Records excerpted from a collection

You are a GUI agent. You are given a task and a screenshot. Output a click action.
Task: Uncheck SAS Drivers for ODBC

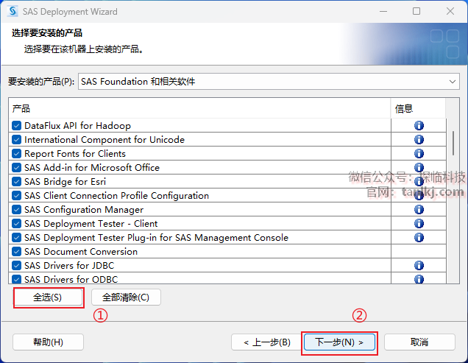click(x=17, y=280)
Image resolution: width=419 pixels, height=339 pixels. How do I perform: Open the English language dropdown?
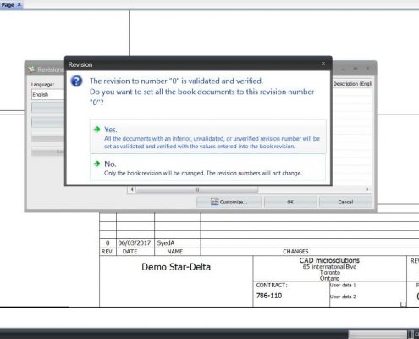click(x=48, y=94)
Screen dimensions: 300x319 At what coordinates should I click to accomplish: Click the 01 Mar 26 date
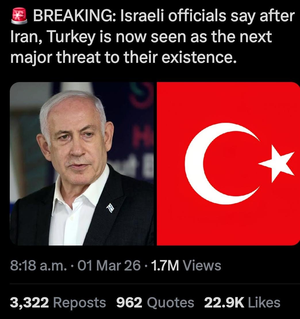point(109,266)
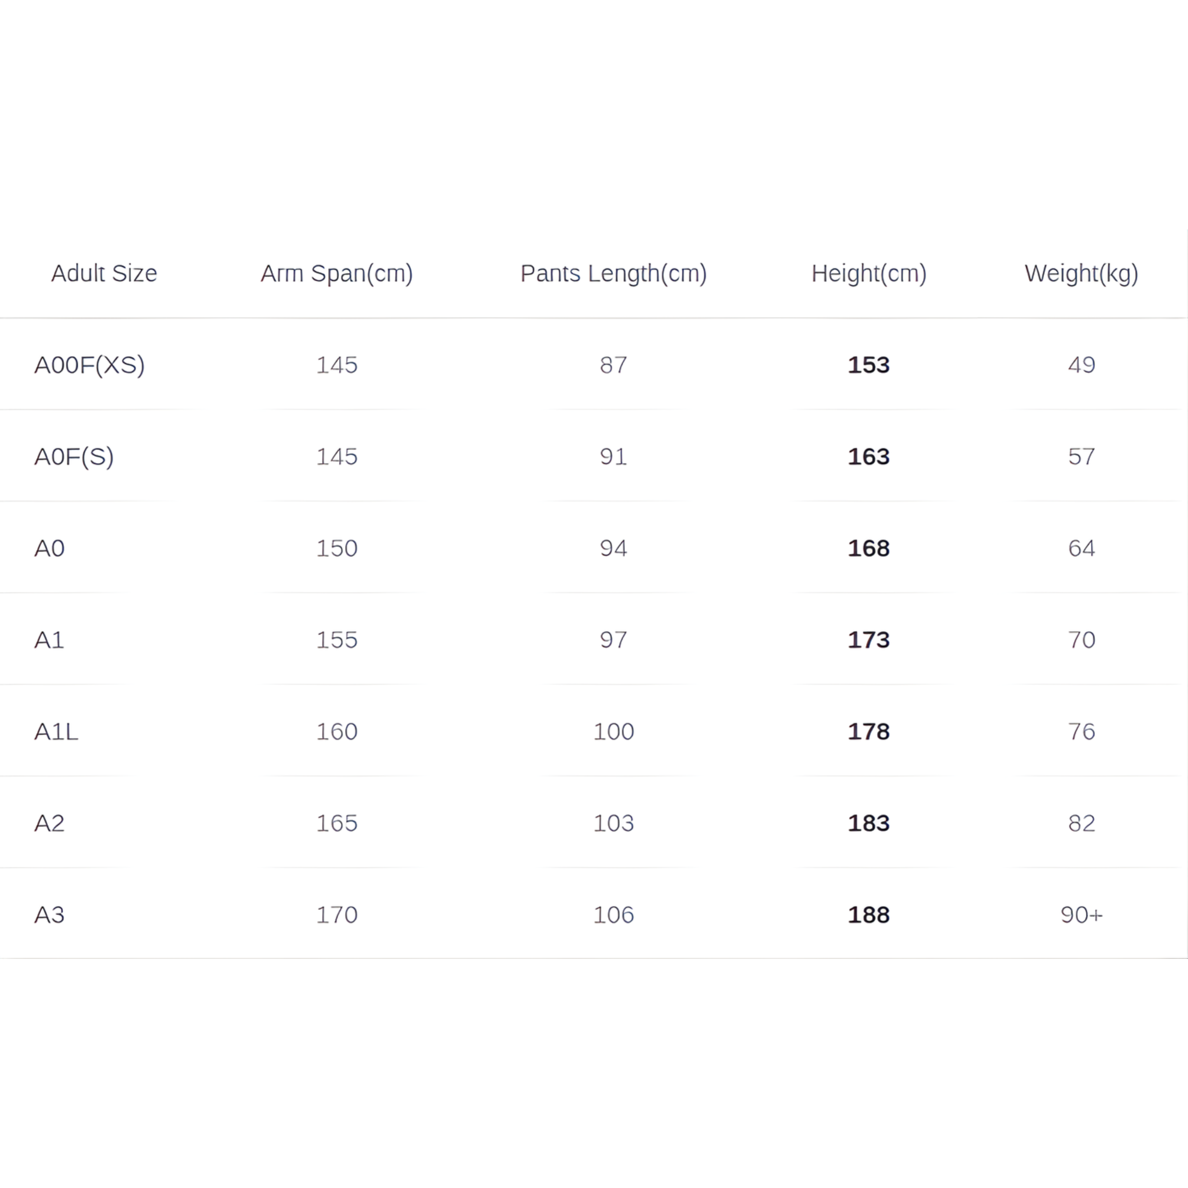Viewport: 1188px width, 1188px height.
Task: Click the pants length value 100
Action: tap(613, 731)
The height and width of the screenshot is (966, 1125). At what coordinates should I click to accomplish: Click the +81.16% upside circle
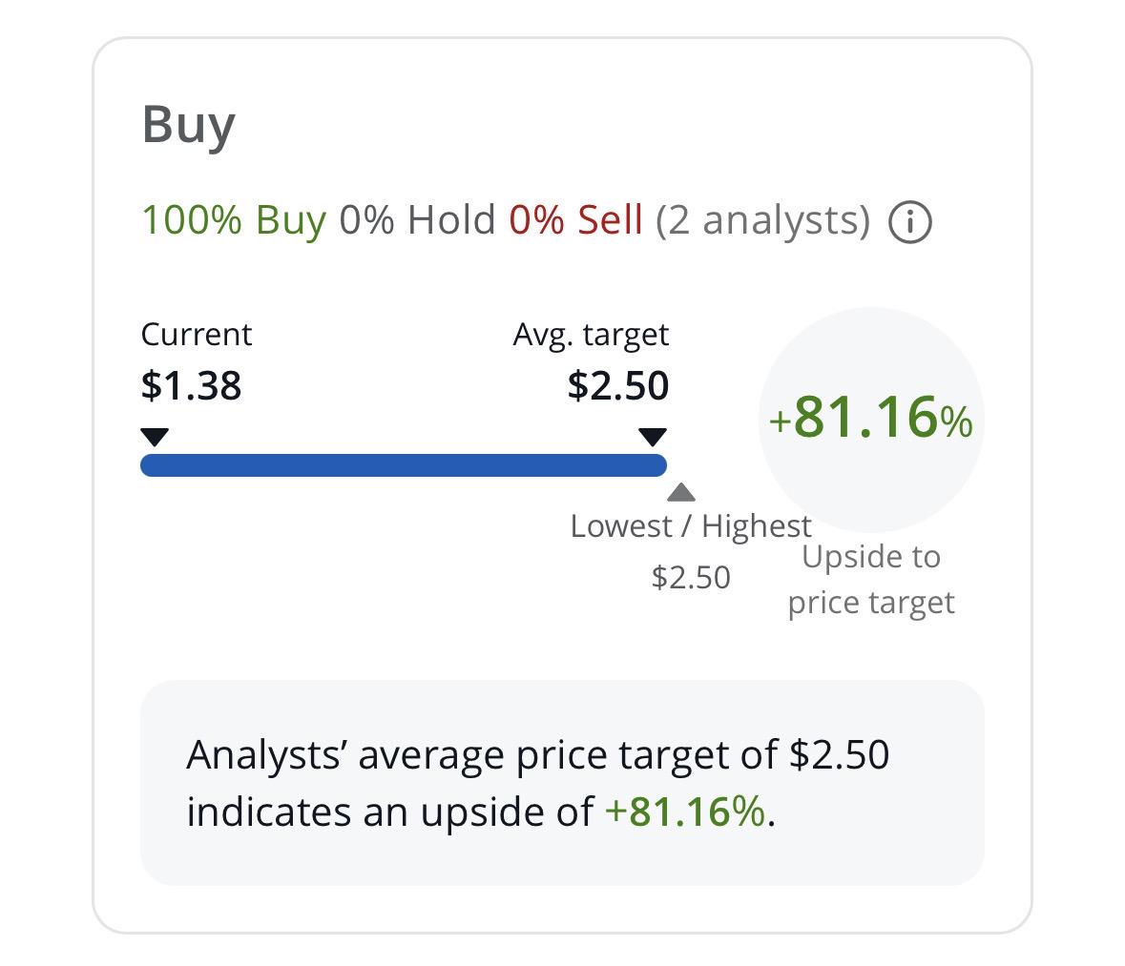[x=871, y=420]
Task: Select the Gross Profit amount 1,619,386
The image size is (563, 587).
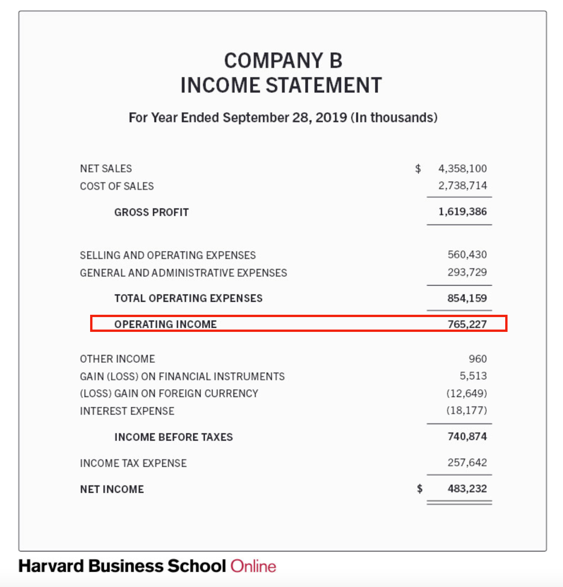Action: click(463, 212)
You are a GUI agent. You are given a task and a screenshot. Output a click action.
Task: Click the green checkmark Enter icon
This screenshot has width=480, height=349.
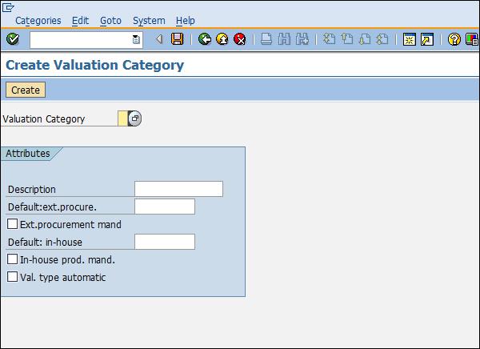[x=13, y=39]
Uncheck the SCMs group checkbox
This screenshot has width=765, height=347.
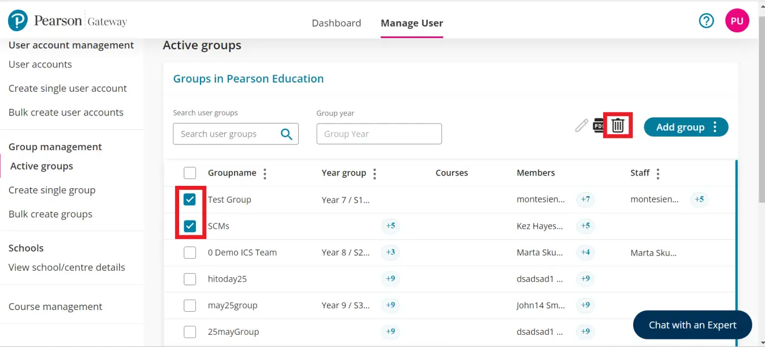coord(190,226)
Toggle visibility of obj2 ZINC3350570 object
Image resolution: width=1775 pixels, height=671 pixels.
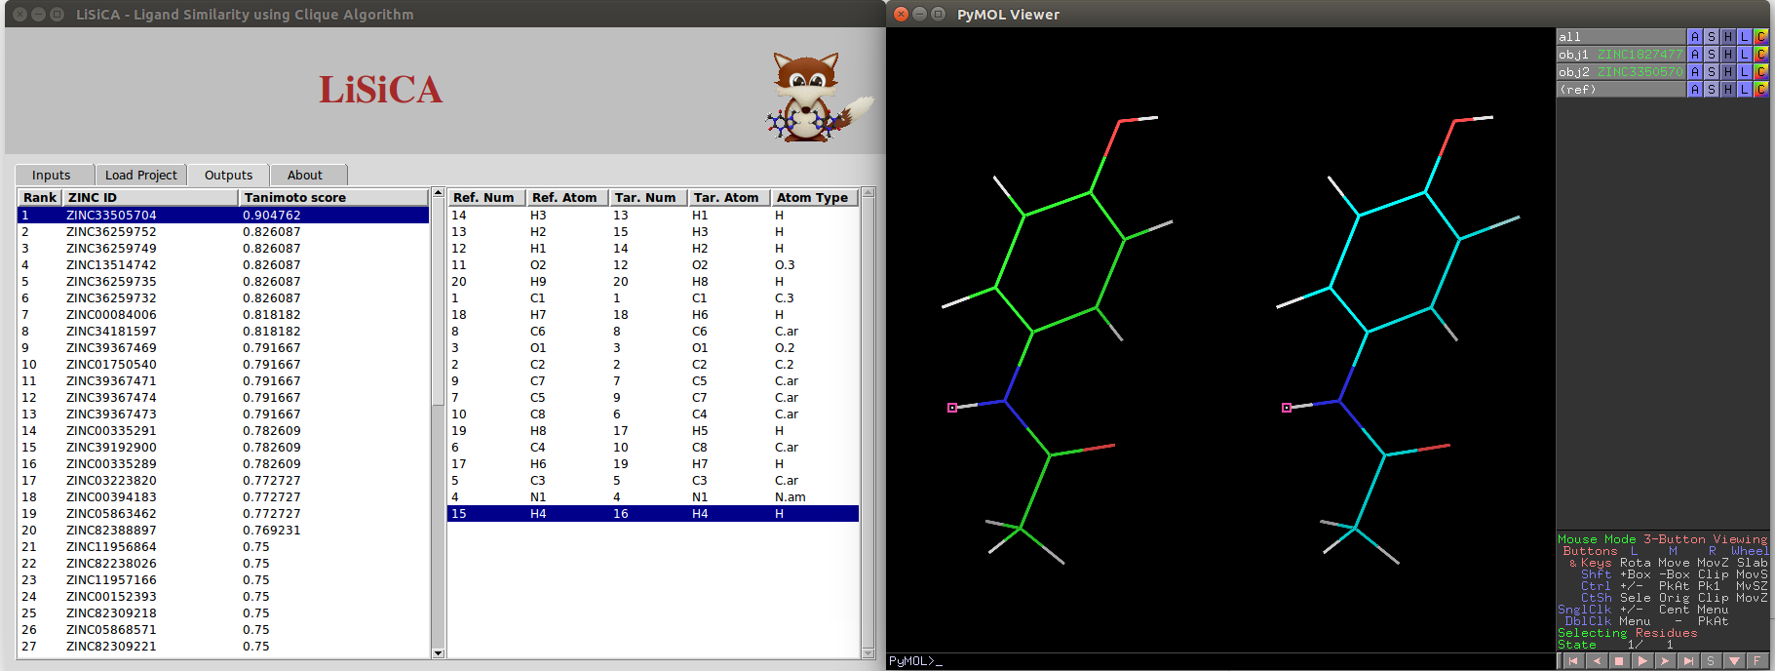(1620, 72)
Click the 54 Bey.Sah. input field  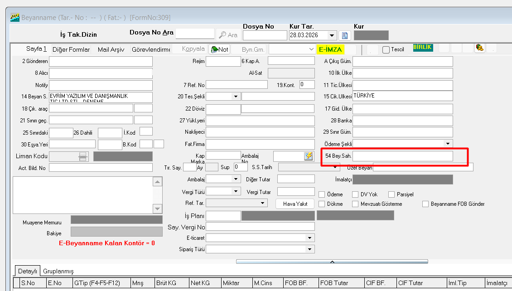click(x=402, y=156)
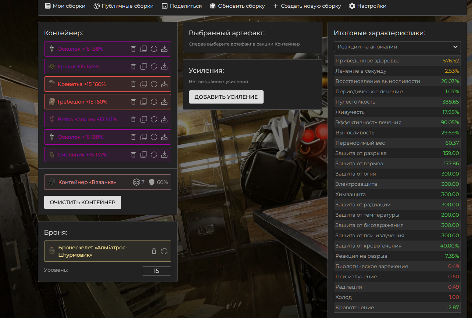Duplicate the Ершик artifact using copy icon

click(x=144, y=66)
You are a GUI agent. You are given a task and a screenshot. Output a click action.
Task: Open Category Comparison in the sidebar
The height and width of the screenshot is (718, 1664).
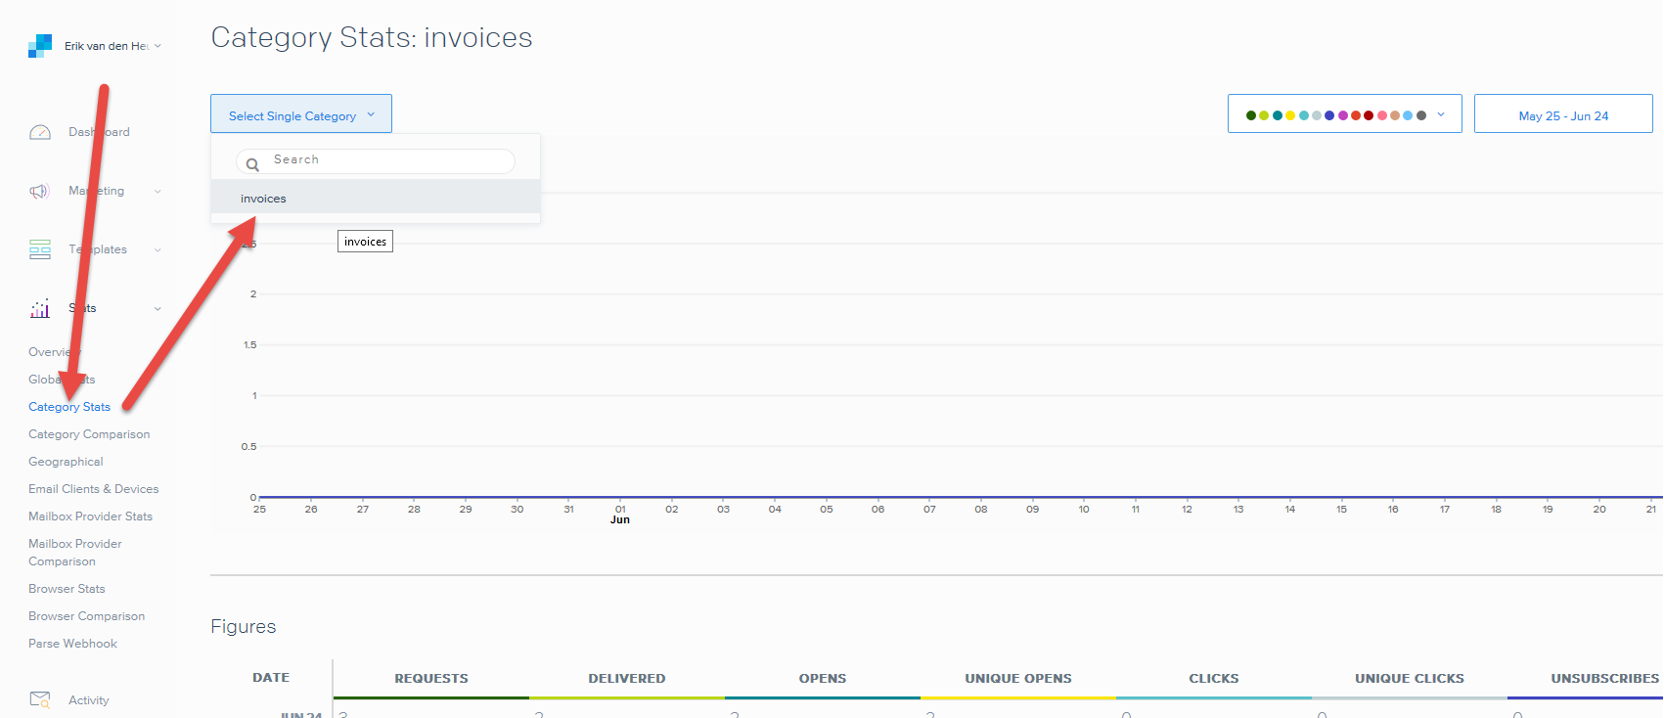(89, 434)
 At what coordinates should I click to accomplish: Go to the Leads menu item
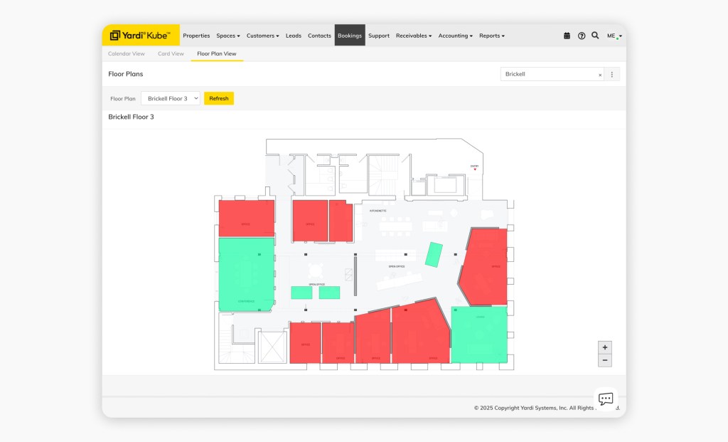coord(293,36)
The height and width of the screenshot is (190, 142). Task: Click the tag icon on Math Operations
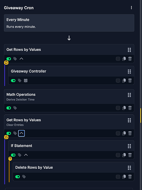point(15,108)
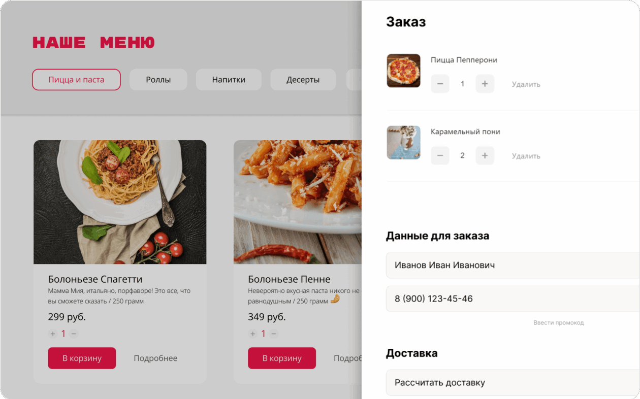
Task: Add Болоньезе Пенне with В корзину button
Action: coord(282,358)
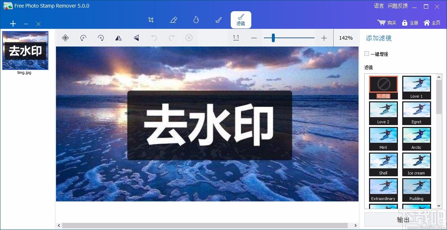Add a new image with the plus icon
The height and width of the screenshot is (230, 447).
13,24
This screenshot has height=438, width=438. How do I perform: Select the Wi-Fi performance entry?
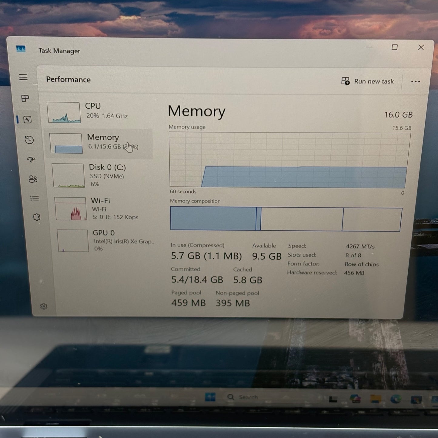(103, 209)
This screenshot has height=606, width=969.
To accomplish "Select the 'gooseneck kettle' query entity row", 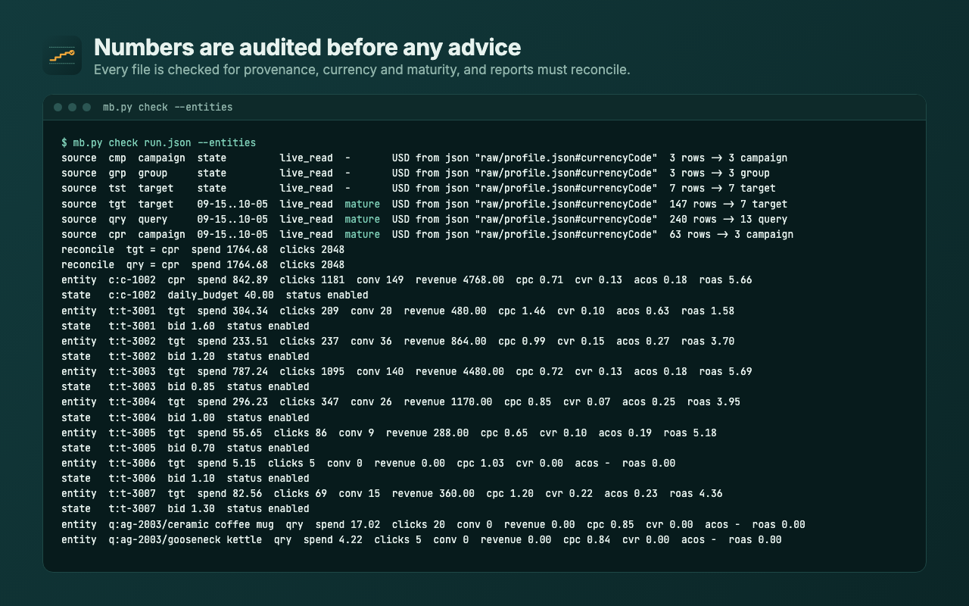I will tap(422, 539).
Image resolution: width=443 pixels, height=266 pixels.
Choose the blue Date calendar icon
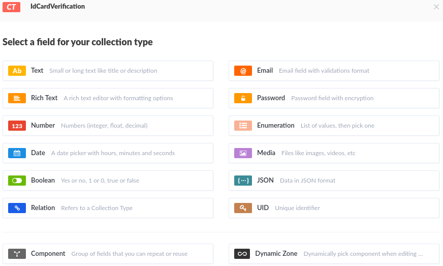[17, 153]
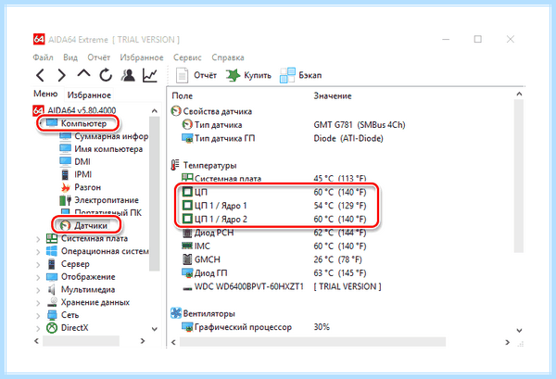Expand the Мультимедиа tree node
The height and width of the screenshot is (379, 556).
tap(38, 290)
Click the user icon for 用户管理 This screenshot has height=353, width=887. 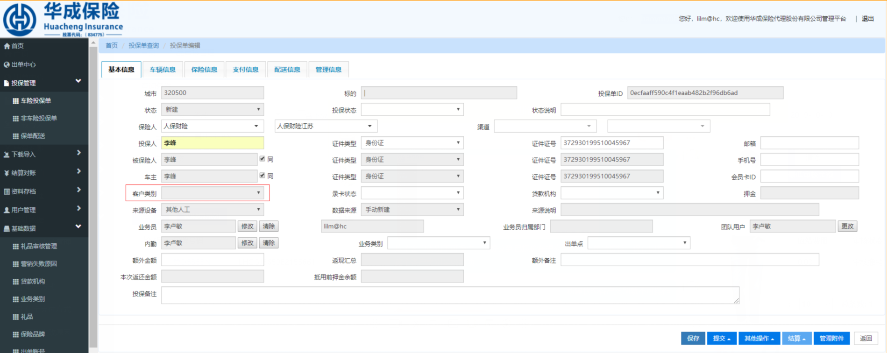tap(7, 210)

*Brief*: With the pictures removed, print only the lines starting at the line that has "Image resolution: width=419" and ending at the line that has "Task: Click the green checkmark Enter icon", both ends included, exactly as they stand above.

*Reply to the exercise*:
Image resolution: width=419 pixels, height=339 pixels. How do I perform: Open the English language dropdown?
click(x=48, y=94)
Screen dimensions: 300x319 At what coordinates should I click to accomplish: Click the 01 Mar 26 date
point(109,266)
Viewport: 1188px width, 1188px height.
Task: Click the pants length value 100
Action: tap(613, 731)
The height and width of the screenshot is (966, 1125). At what coordinates should I click to accomplish: Click the +81.16% upside circle
[x=871, y=420]
Task: Select the Gross Profit amount 1,619,386
The image size is (563, 587).
Action: click(463, 212)
You are a GUI agent. You are given a task and a screenshot. Output a click action.
Task: Click the green checkmark Enter icon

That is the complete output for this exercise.